Intrathecal injection of Sar9, Met(O2)11-substance P, neurokinin-1 receptor agonist, increases nitric oxide synthase expression and nitric oxide production in the rat spinal cord.
- Author:
Xiao-Cai SUN
1
;
Wen-Bin LI
;
Shu-Qin LI
;
Qing-Jun LI
;
Xiao-Ling CHEN
;
Jie AI
Author Information
1. Department of Pathophysiology, Institute of Basic Medicine, Hebei Medical University, Shijiazhuang, 050017.

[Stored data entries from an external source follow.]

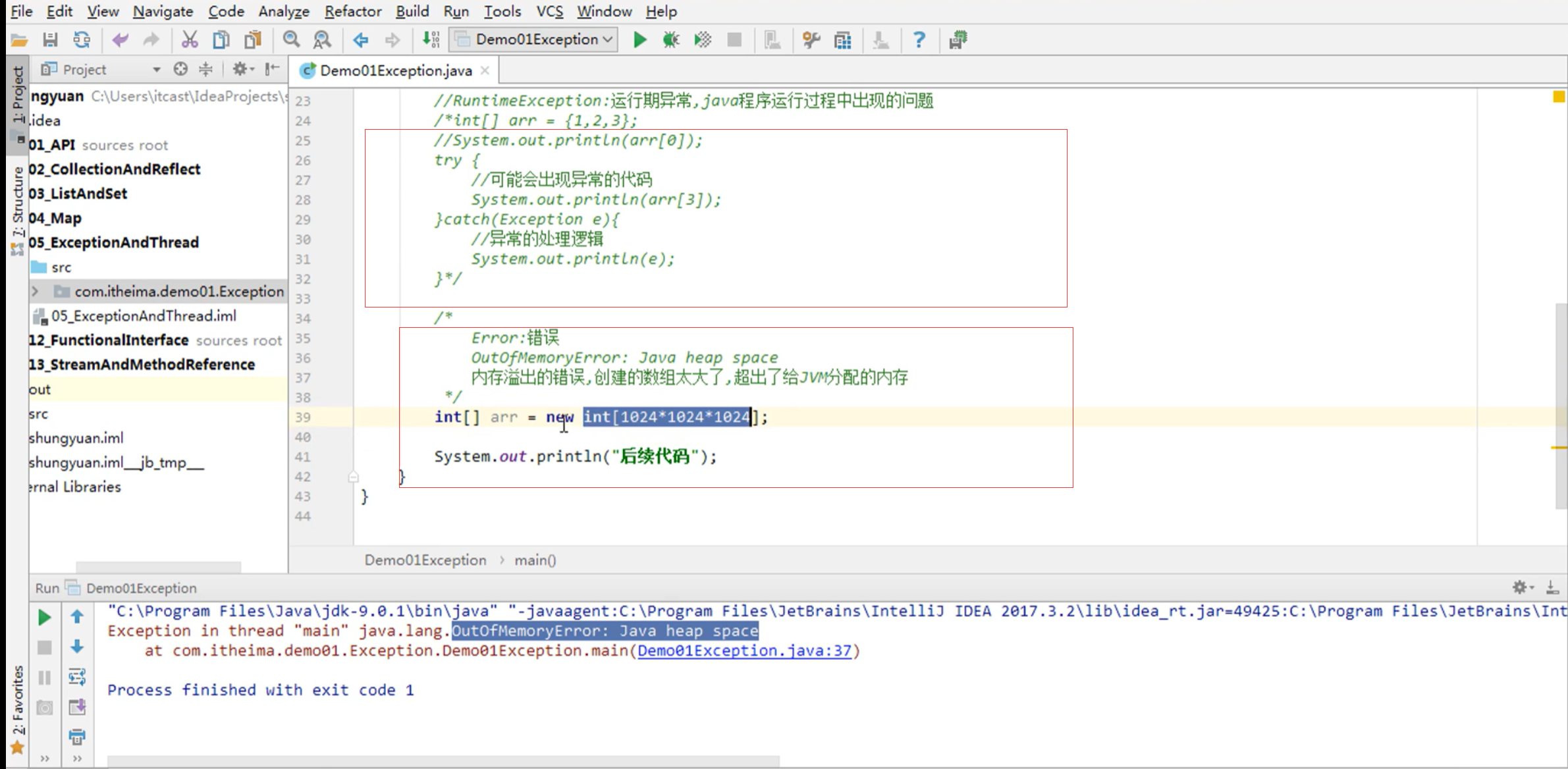1568x769 pixels.
Task: Click main() in the breadcrumb bar
Action: [x=535, y=560]
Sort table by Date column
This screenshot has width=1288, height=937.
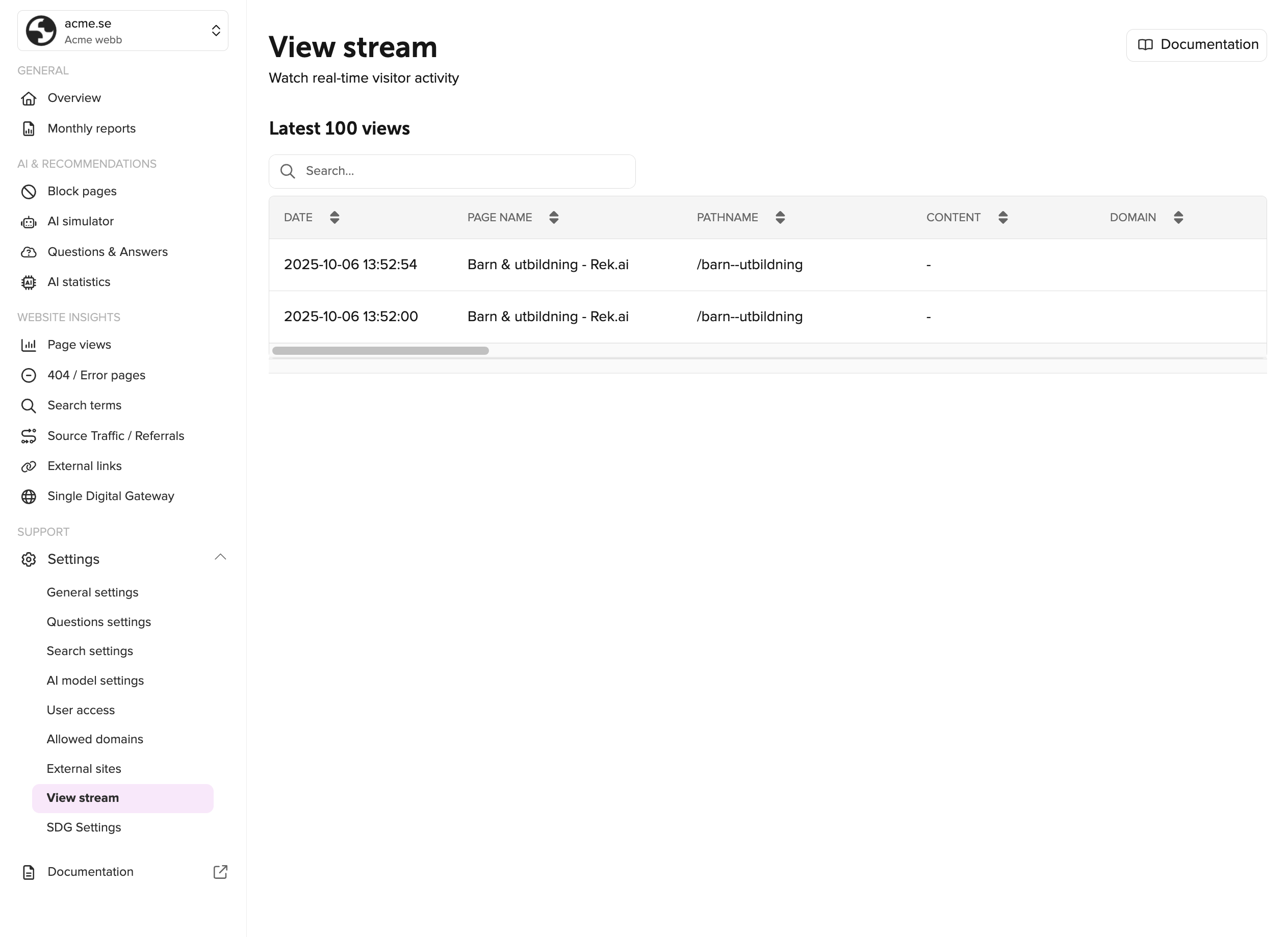[334, 218]
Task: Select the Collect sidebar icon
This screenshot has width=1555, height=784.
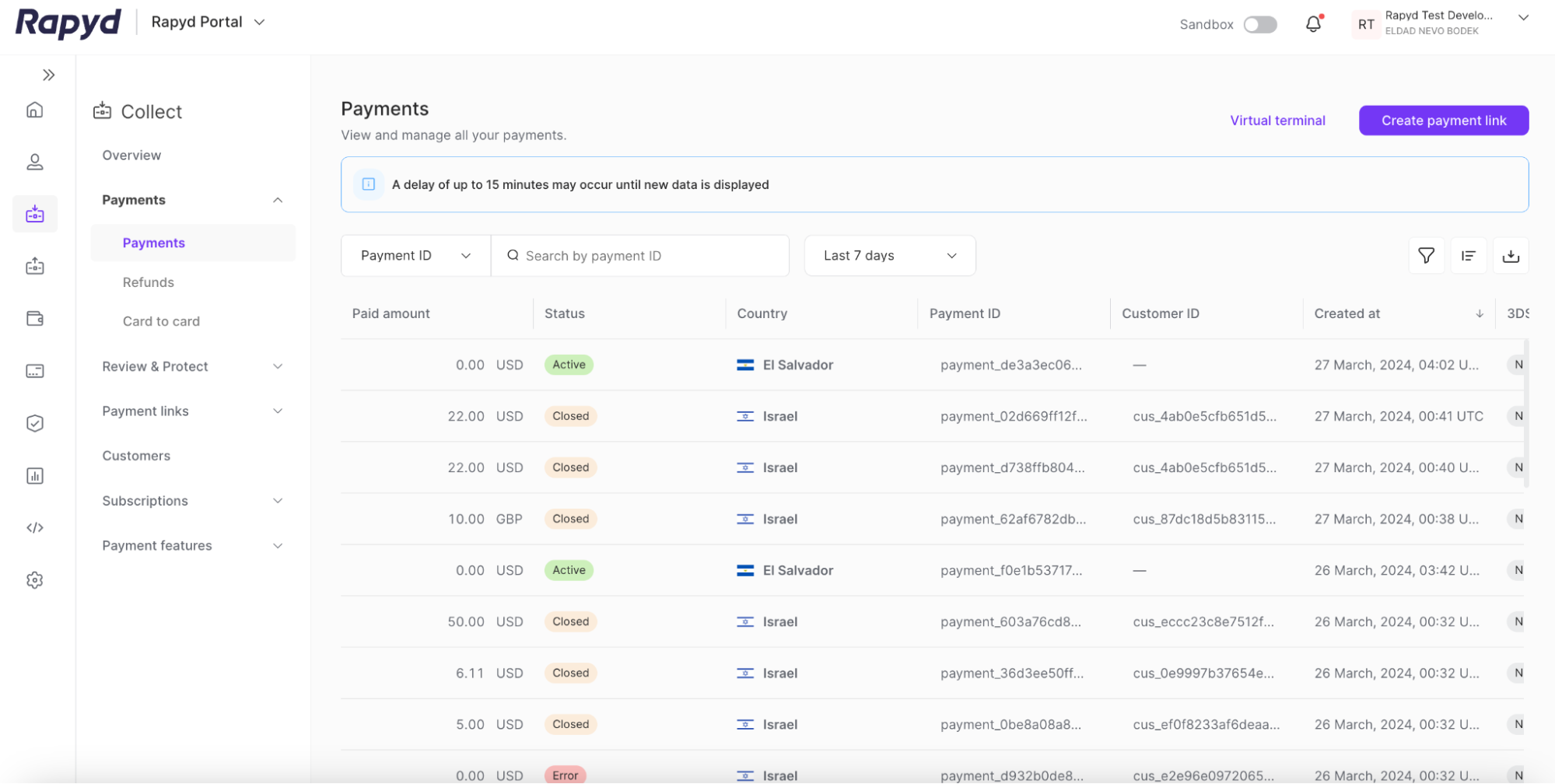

- Publication Type:Journal Article
- MeSH:
Animals;
Female;
Hyperalgesia;
Injections, Spinal;
Male;
Nitric Oxide;
biosynthesis;
Nitric Oxide Synthase;
biosynthesis;
Nociceptors;
drug effects;
Pain Threshold;
drug effects;
Peptide Fragments;
pharmacology;
Random Allocation;
Rats;
Rats, Sprague-Dawley;
Receptors, Neurokinin-1;
agonists;
Spinal Cord;
metabolism;
Substance P;
analogs & derivatives;
pharmacology
- From:
Acta Physiologica Sinica
2003;55(6):677-683
- CountryChina
- Language:Chinese
-
Abstract:
In the spinal cord, nitric oxide (NO) pathway is involved in pain and hyperalgesia, and nitric oxide synthase (NOS) expression and NO production are upregulated following several noxious and lesion stimuli. However, the mechanism of the increases is yet not well understood. The present study was designed to address the question of whether substance P (SP) released in the spinal cord enhances NOS expression and NO production of the spinal cord in rats. [Sar(9), Met(O2)(11)]-substance P (Sar-SP), a neurokinin-1 (NK-1) receptor agonist, was administered by intrathecal injection via L(5)-L(6) intervertebral space to induce nociception. The pain threshold was determined by hot water induced tail flick test. NOS expression of the L(5) segment of the spinal cord was determined using NADPH-d histochemical staining. NO production of the lumbar enlargement of the spinal cord was determined by assaying NO3(-) and NO2(-), the end product of NO metabolism, using the method of aqua fortis reduction. We found that (1) intrathecal injection of Sar-SP (6.5 nmol) elicited a characteristic, caudally directed, nociceptive behavioural response consisting of intense biting, licking and scratching episodes. Tail flick test showed decrease in pain threshold. (2) following the behavioural responses, the NOS expression level, including the number and the staining density of the NADPH-d reactive cells, increased in the superficial portion of the dorsal horn (Laminae I-II) and the grey matter surrounding the central canal (LaminaX) of the L(5) segment of the spinal cord after the Sar-SP intrathecal injection. At the same time, NO production in the enlargement of the spinal cord increased. (3) The decreased pain threshold and the increases in NOS expression and NO production could be substantially inhibited by intrathecal injection of [[D-Arg(1), D-Trp(7,9), Leu(11)]-substance P] (spantide) (5 microg), a non-selective antagonist of NK-1 receptor, 5 min prior to the Sar-SP injection. It might be concluded that the release of SP resulted from nociceptive afferents increased NOS expression and NO production of the rat spinal cord.